## The task
Set down every line of the data exactly, skipping the pictures.

## Data in this exercise
————————
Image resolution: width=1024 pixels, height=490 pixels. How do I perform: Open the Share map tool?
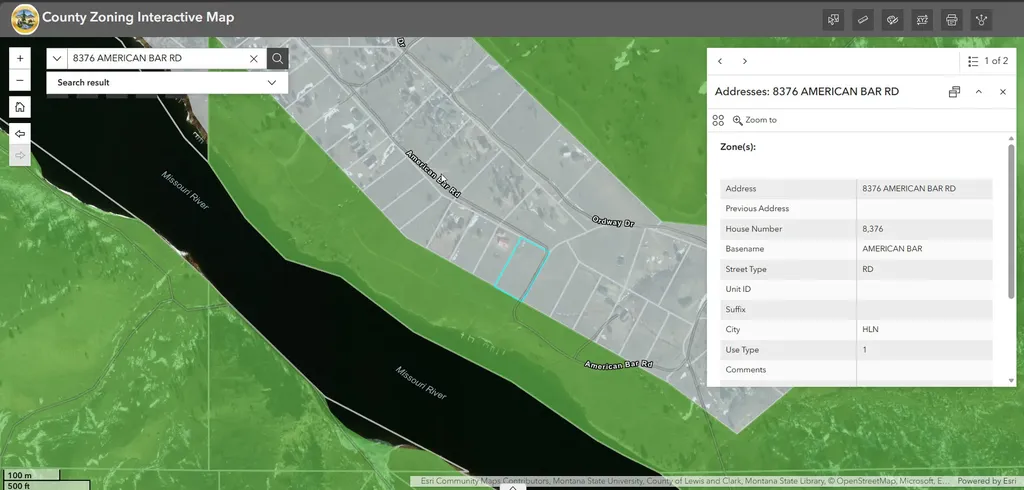coord(981,20)
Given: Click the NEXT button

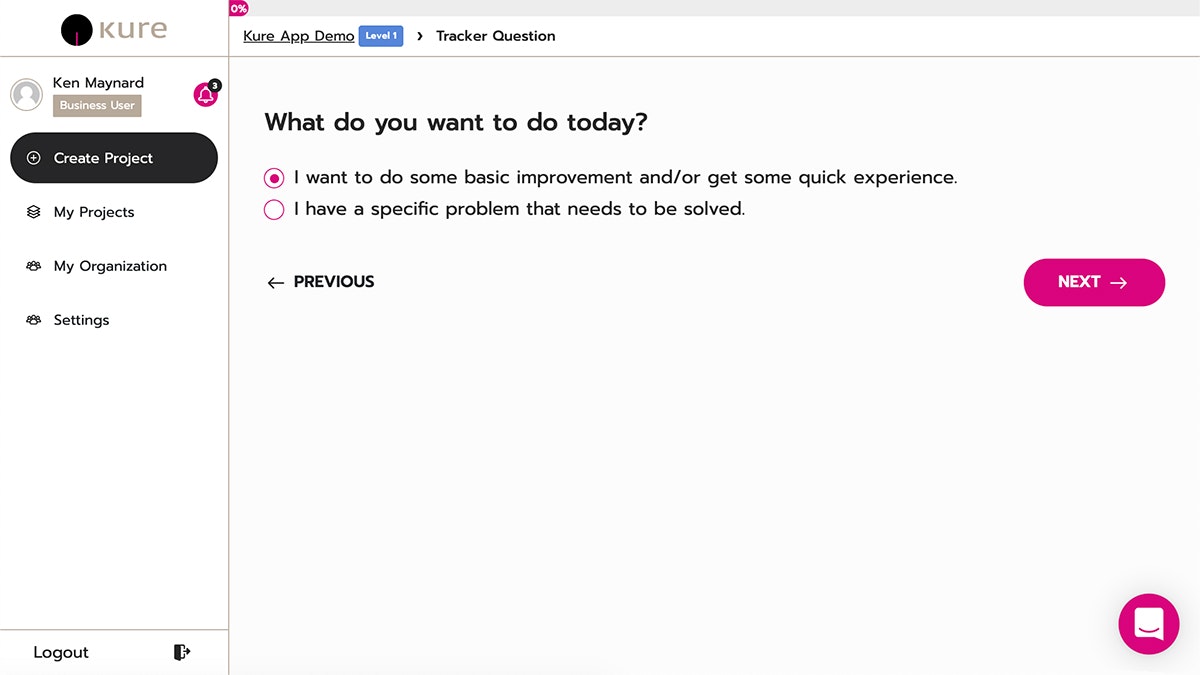Looking at the screenshot, I should pos(1094,282).
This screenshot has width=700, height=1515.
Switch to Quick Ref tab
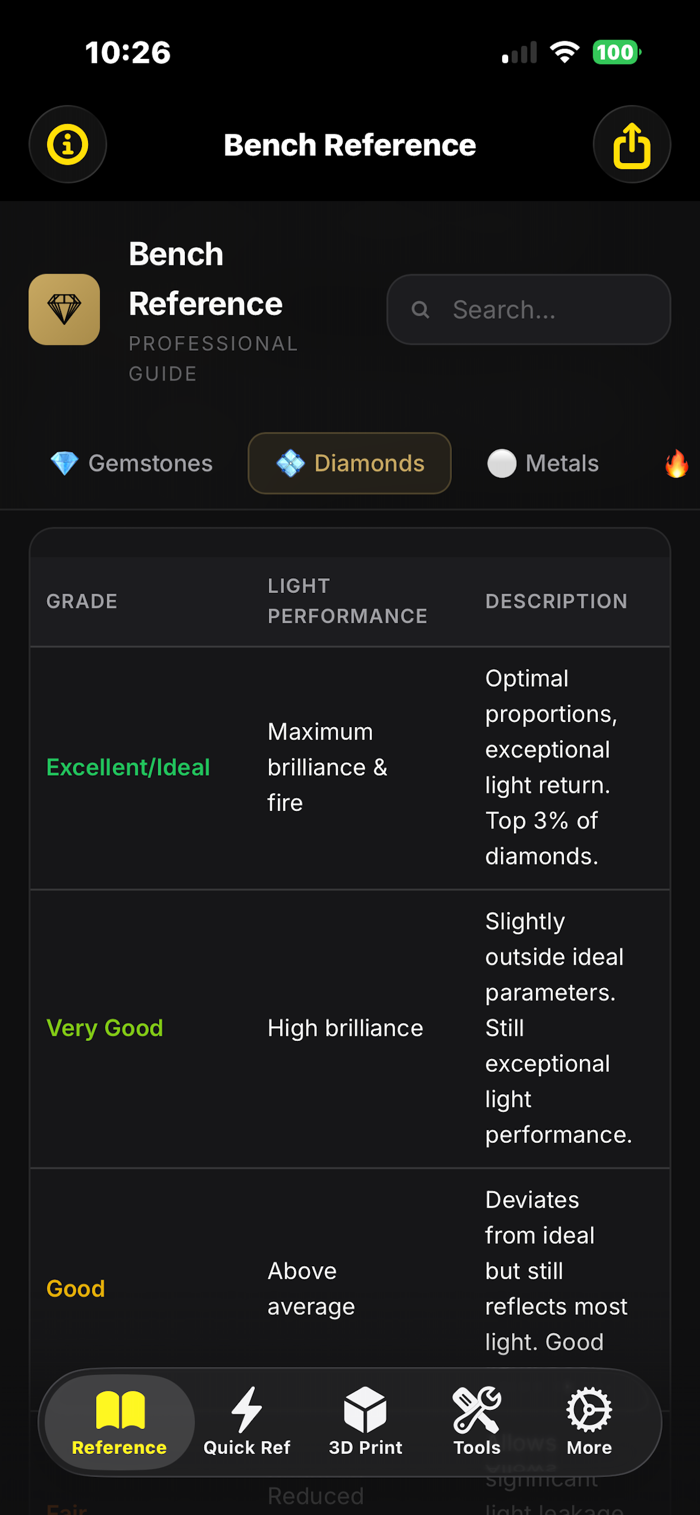247,1421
————————
## Written solution
Image resolution: width=1024 pixels, height=490 pixels. How do I perform: Open the Share map tool?
coord(981,20)
Given: Click the NEXT button

Looking at the screenshot, I should pos(1094,282).
This screenshot has width=700, height=1515.
Switch to Quick Ref tab
247,1421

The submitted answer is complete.